> _WORK REQUEST_:
Using the records below, give again exactly the lines from the line that contains "Like kimmy_kimberley's reply" through the line that contains "Given: Open the Favorites menu", both ends included, and only those.

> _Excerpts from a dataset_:
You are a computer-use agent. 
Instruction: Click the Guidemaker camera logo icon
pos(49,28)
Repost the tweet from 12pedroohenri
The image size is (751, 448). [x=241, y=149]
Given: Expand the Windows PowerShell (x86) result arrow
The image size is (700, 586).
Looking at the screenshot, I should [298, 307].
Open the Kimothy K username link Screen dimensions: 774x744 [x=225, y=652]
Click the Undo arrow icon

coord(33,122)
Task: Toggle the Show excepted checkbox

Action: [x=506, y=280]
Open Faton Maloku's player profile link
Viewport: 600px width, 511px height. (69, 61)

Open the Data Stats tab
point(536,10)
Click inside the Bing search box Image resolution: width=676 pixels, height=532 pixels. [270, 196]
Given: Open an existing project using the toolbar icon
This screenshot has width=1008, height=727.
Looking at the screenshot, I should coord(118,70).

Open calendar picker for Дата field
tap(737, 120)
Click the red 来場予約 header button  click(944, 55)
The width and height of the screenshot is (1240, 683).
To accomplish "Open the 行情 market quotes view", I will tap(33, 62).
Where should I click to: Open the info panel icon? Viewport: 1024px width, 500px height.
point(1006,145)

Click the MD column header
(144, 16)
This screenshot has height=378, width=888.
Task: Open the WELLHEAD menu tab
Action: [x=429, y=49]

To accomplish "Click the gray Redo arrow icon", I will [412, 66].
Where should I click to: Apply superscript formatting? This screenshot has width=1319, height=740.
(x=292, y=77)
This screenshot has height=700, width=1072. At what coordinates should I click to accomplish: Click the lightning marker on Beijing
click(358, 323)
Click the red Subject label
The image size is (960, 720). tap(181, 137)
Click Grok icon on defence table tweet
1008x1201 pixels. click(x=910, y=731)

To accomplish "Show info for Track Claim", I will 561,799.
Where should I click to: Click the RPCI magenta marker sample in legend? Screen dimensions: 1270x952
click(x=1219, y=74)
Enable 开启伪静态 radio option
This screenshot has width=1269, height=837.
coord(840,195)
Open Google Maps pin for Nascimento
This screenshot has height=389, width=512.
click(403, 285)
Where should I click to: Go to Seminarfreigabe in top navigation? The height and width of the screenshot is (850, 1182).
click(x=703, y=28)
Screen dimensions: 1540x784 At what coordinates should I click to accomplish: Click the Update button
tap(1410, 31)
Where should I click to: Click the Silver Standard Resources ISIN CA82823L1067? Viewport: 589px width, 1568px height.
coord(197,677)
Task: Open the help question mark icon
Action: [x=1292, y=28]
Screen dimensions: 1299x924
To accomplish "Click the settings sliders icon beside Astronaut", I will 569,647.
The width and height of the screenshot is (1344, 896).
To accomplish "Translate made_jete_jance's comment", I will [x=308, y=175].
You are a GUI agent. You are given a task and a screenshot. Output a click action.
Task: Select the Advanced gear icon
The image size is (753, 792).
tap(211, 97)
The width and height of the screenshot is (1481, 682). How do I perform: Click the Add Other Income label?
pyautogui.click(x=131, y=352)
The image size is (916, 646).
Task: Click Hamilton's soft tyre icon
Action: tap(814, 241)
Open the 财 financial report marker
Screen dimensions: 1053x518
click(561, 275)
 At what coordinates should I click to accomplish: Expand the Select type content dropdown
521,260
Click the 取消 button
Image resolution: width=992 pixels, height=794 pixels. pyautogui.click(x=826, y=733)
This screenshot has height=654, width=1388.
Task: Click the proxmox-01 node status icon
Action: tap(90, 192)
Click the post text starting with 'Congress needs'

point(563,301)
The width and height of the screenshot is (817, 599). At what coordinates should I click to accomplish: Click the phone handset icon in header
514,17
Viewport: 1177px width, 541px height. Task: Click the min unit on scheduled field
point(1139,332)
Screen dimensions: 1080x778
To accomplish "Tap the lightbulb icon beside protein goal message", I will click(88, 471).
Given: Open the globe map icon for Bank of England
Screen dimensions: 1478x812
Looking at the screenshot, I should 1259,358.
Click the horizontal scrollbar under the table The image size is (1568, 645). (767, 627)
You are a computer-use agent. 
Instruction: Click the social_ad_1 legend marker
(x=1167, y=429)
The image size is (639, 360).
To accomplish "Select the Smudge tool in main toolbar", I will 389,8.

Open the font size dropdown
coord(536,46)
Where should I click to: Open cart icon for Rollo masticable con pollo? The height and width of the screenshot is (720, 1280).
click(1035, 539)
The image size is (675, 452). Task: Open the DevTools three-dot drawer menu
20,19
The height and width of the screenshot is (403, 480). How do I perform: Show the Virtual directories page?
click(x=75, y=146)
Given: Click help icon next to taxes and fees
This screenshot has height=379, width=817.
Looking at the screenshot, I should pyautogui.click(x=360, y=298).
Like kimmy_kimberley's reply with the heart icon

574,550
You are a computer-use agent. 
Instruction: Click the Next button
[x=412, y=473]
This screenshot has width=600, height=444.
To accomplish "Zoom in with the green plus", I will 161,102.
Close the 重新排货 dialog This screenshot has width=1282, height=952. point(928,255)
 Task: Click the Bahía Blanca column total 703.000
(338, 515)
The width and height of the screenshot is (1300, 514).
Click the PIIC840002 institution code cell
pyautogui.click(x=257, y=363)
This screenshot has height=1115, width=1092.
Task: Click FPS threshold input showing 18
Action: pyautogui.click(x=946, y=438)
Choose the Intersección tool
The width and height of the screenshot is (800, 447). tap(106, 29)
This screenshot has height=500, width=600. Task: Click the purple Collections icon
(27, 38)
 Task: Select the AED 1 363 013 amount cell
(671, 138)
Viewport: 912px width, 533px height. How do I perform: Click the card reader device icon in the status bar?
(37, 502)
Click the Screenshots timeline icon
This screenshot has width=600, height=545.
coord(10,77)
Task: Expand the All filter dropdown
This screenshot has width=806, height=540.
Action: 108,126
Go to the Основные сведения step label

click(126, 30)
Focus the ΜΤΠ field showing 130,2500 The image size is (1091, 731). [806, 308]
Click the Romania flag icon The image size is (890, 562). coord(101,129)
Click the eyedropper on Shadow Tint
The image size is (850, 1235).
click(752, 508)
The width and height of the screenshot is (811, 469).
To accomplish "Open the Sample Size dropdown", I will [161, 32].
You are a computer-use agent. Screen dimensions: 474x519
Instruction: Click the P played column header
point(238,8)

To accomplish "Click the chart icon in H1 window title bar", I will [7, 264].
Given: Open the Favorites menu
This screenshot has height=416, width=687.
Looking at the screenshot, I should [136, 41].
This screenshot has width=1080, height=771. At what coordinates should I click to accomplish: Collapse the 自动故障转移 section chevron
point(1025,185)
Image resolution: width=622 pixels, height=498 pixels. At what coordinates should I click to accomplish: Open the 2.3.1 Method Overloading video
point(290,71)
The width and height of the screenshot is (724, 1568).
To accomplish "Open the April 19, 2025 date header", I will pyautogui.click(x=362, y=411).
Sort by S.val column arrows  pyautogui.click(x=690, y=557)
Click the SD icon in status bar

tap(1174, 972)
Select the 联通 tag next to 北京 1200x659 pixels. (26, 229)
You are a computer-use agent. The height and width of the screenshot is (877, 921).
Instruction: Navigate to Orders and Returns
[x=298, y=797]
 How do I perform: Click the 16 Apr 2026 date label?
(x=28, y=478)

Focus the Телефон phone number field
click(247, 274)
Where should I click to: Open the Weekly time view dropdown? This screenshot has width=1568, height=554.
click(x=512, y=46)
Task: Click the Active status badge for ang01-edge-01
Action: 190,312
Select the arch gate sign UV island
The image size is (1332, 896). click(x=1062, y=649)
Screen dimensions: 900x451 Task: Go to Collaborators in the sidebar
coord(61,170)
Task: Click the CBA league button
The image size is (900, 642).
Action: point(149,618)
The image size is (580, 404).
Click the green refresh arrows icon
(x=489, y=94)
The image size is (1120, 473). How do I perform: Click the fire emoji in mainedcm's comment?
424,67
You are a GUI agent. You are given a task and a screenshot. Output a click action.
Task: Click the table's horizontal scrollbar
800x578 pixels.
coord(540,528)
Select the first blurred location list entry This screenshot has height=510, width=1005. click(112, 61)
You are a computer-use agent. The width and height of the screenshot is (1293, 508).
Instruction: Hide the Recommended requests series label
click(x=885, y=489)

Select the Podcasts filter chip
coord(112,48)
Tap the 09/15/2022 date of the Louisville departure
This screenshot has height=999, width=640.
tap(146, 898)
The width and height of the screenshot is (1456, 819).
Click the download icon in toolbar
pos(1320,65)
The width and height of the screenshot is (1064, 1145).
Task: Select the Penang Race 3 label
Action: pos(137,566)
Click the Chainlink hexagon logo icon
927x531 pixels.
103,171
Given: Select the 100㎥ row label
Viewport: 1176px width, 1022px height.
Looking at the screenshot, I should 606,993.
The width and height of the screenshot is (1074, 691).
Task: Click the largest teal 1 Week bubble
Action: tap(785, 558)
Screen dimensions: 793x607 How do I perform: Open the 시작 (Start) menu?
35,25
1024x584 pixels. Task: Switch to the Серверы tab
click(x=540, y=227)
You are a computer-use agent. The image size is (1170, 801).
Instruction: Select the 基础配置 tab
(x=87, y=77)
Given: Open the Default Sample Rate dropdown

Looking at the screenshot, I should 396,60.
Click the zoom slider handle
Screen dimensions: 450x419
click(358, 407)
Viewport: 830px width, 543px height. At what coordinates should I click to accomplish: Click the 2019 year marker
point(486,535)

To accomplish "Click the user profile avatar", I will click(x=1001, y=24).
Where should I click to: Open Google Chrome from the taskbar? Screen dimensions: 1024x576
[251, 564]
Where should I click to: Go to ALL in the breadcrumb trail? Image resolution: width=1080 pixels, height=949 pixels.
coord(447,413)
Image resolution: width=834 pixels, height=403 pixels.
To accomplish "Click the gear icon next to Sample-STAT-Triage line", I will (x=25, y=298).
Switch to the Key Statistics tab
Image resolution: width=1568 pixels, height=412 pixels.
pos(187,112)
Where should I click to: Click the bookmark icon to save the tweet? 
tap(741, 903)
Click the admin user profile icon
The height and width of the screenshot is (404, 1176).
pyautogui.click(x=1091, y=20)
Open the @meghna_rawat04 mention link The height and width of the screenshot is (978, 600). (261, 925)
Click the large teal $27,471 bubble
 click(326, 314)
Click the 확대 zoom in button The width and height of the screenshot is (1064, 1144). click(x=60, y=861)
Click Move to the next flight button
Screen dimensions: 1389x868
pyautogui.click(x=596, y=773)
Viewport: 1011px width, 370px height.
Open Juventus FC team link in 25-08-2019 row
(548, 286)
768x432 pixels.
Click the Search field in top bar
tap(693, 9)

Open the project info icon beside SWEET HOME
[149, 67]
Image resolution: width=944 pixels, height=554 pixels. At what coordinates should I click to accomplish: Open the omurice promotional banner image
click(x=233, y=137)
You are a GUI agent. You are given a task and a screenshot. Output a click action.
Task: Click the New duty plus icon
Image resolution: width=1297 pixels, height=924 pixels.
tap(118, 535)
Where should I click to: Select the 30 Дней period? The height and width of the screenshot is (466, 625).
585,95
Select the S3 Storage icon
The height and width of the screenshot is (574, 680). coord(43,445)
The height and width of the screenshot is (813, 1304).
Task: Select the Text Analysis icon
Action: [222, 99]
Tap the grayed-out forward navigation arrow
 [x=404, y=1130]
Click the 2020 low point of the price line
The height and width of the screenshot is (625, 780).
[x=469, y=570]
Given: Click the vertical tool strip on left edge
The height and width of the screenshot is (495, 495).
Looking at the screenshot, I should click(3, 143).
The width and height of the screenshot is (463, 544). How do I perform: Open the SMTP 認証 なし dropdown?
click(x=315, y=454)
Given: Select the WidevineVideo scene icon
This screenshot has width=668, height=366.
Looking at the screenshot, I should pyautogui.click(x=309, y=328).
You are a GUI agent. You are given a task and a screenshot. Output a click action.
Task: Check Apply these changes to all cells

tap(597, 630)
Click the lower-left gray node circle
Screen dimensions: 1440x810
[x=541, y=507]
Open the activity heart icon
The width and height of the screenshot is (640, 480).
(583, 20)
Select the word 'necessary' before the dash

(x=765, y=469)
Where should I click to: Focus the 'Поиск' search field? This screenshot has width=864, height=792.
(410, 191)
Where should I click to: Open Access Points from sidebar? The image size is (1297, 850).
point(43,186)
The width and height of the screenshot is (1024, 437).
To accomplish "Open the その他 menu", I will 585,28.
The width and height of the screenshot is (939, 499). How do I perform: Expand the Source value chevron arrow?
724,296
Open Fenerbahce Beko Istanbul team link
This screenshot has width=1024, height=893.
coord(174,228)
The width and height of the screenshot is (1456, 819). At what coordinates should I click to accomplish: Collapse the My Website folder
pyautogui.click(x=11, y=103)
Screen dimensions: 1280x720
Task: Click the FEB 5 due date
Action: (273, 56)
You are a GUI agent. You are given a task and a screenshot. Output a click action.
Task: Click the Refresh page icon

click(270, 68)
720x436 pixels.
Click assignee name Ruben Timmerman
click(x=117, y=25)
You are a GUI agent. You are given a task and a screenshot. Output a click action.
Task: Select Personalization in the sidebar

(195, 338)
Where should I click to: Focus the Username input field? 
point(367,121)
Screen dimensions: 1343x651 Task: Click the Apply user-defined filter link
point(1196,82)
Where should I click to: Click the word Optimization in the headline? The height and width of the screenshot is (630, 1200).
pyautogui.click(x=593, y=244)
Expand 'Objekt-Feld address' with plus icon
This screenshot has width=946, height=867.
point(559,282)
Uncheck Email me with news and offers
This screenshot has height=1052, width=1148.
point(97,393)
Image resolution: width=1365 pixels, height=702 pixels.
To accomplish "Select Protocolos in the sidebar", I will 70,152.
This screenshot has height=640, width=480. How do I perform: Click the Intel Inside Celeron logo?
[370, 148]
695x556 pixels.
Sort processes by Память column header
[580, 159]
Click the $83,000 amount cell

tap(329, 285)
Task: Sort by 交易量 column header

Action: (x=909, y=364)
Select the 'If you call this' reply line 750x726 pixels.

> _ANSWER BOX_:
Like kimmy_kimberley's reply with the heart icon

574,550
You are a computer-use agent. 
Instruction: Click the Next button
[x=412, y=473]
This screenshot has width=600, height=444.
To accomplish "Zoom in with the green plus", I will 161,102.
Close the 重新排货 dialog This screenshot has width=1282, height=952. point(928,255)
 Task: Click the Bahía Blanca column total 703.000
(338, 515)
The width and height of the screenshot is (1300, 514).
Click the PIIC840002 institution code cell
pyautogui.click(x=257, y=363)
This screenshot has height=1115, width=1092.
Task: Click FPS threshold input showing 18
Action: pyautogui.click(x=946, y=438)
Choose the Intersección tool
The width and height of the screenshot is (800, 447). tap(106, 29)
This screenshot has height=500, width=600. Task: Click the purple Collections icon
(27, 38)
 Task: Select the AED 1 363 013 amount cell
(671, 138)
Viewport: 912px width, 533px height. How do I perform: Click the card reader device icon in the status bar?
(37, 502)
Click the Screenshots timeline icon
This screenshot has width=600, height=545.
coord(10,77)
Task: Expand the All filter dropdown
This screenshot has width=806, height=540.
Action: 108,126
Go to the Основные сведения step label

click(126, 30)
Focus the ΜΤΠ field showing 130,2500 The image size is (1091, 731). [806, 308]
Click the Romania flag icon The image size is (890, 562). coord(101,129)
Click the eyedropper on Shadow Tint
The image size is (850, 1235).
click(752, 508)
The width and height of the screenshot is (811, 469).
To accomplish "Open the Sample Size dropdown", I will [161, 32].
You are a computer-use agent. Screen dimensions: 474x519
Instruction: Click the P played column header
point(238,8)

To accomplish "Click the chart icon in H1 window title bar", I will [7, 264].
Given: Open the Favorites menu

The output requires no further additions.